Source extract:
- Opening Delimiter -
DC Machine EMF and Torque Production MCQ || DC Machine EMF and Torque Production Questions and Answers - Page 2 of 3

11. A 6-pole, wave-wound armature has 600 conductors and is driven at 700 rpm. Determine the generated EMF in the armature if the flux per pole is 10 mWb.

420 V
230 V
500 V
210 V

Answer: 4. 210 V

Explanation:

Given that,

Number poles P = 6

Conductors Z = 600

Speed N = 700 rpm

The flux per pole (ϕ) = 0.01 Wb

As winding is wave type

Number of parallel paths A = 2

E.M.F. generated by a generator is

${E_g} = \dfrac{{\phi ZNP}}{{60A}}$

${E_g} = \frac{{(0.01)(600)(700)(6)}}{{60(2)}}$

Eg = 210 V

12. Emf produced by DC machine, for zero armature current (E1) and non-zero armature current (E2) can be related as __________

E1 = E2
E1 > E2
E1 < E2
Can’t be determined

Answer: 1. E1 = E2

Explanation:

The air gap under the poles in a dc machine is almost uniform and further, the pole shoes are wider than in a synchronous machine (pole-arc is about 70% of the pole-pitch). As a result, the flux density in the air around the armature periphery is a flat-topped wave. The voltage induced in the coil (full-pitch has a similar wave shape).

In a dc machine, the magnetic structure is such that the flux density wave in the air gap is flat-topped with quarter-wave symmetry so long as the armature is not carrying any current. The flux density wave gets distorted when the armature carries current (the armature reaction effect destroys quarter-wave symmetry).

However, this fact does not affect the constancy of emf (between brushes) and torque developed by the machine with magnitudes of each of these being determined by the flux/pole independent of the shape of the B-wave.

Hence Emf produced by DC machine, for zero armature current (E1) and non-zero armature current (E2) can be related as E1 = E2

13. If the no-load speed of DC Machine is 1300 rpm and full load speed is 1100 rpm, then its voltage regulation is ____________

12.56%
18.18 %
17.39%
18.39%

Answer: 2. 18.18 %

Explanation:

The voltage regulation of a generator (independent of the kind of excitation employe is defined as

% Regulation = (V_o − V_f)/V_f

where

V_f = full-load voltage = V rated
V_o = no-load voltage

In a dc generator, the induced emf is directly proportional to the conductor per pole, speed, number of poles, and flux per pole.
- Closing Delimiter -
Source data:
- Opening Delimiter -
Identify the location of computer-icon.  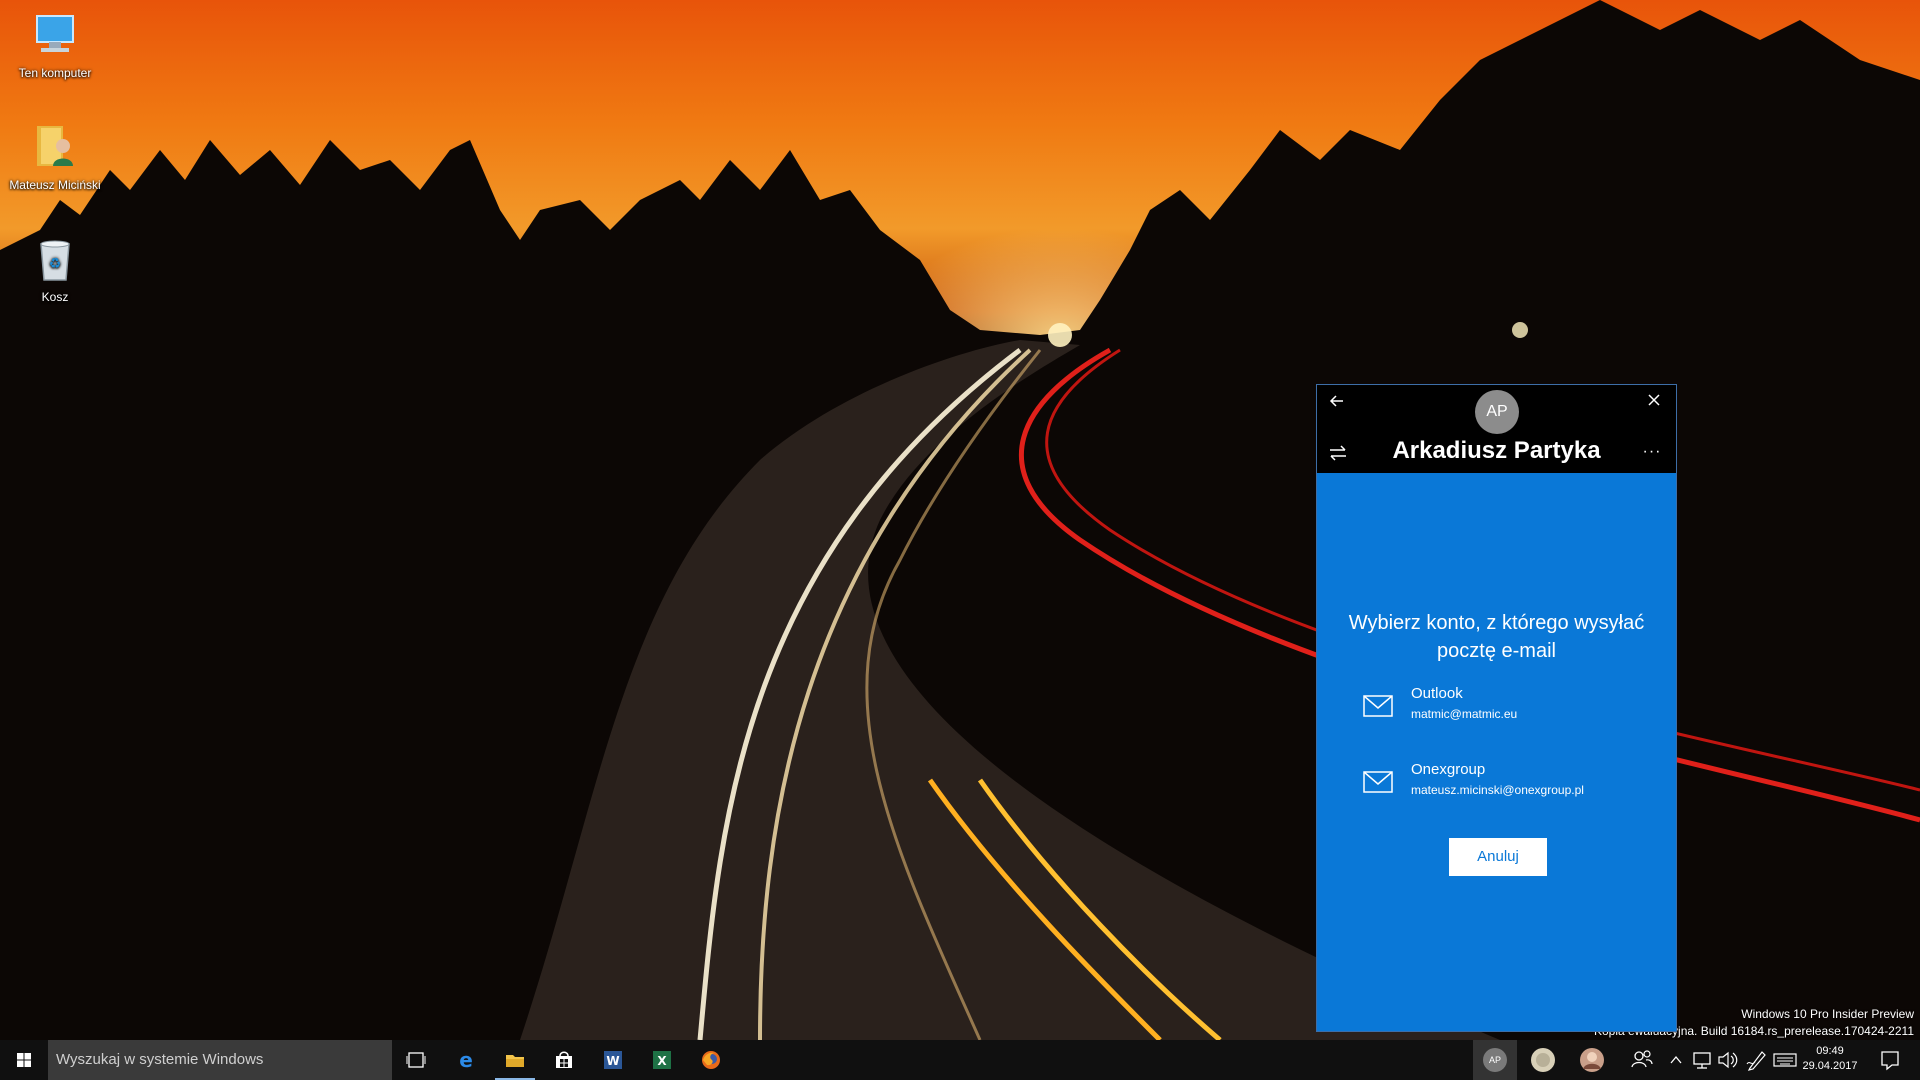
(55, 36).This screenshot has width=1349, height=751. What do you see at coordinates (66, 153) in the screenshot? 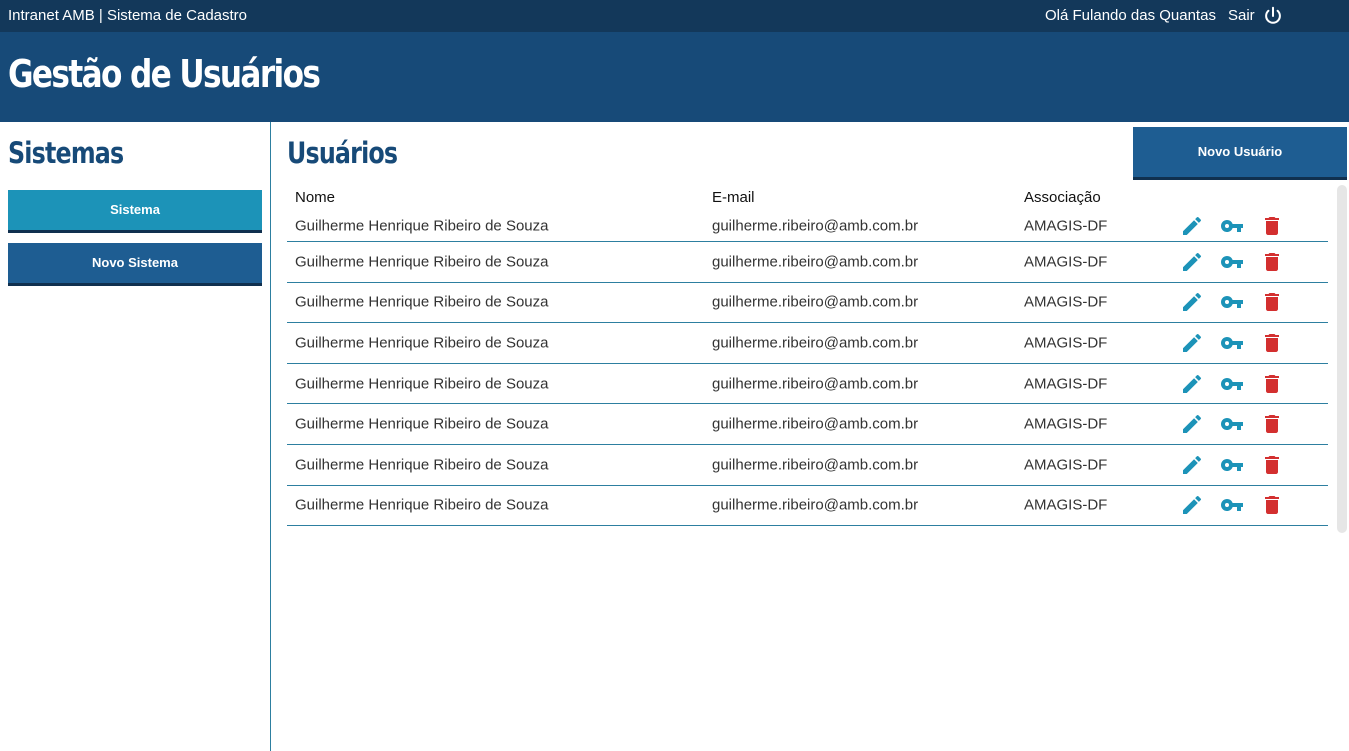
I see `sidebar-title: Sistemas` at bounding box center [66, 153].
- Closing Delimiter -
Work task A:
Rewrite the passage of the DC machine question set that opens with the words "11. A 6-pole, wave-wound" and closes with "pole is 10 mWb.", putting "lap-wound" in place of "wave-wound".
Work task B:
Write the next part of the DC machine question set, picking up right after its last sentence.

Task result A:
11. A 6-pole, lap-wound armature has 600 conductors and is driven at 700 rpm. Determine the generated EMF in the armature if the flux per pole is 10 mWb.

Task result B:
% Regulation = (1300 − 1100)/1100

% Regulation = 18.18 %

14. What is the EMF generated per path in a simplex wave-wound DC generator?

φZN/60P
φZNP/60
φZN/120P
φZNP/120

Answer: 4. φZNP/120

Explanation:

E.M.F. generated by a generator is

${E_a} = \dfrac{{\phi ZNP}}{{60A}}$

Where,

ϕ = flux

Z = number of conductors

N = speed in RPM

P = number of poles

A = number of parallel paths

If multiplexity is not mentioned, then always take simplex lap winding i.e. m = 1

EMF generated per path in a simplex wave-wound DC generator

∴ A = 2, m = 1

${E_g} = \frac{{\phi ZNP}}{{120}}V$

15. Average coil emf for 20 coil turns (E1) and 40 coil turns (E2), will have a ratio E1/E2= ____ (assuming all other parameters same for both machines).

Answer: 1. 1/2

Explanation:

In a dc generator, the induced emf is directly proportional to the conductor per pole, speed, number of poles, and flux per pole.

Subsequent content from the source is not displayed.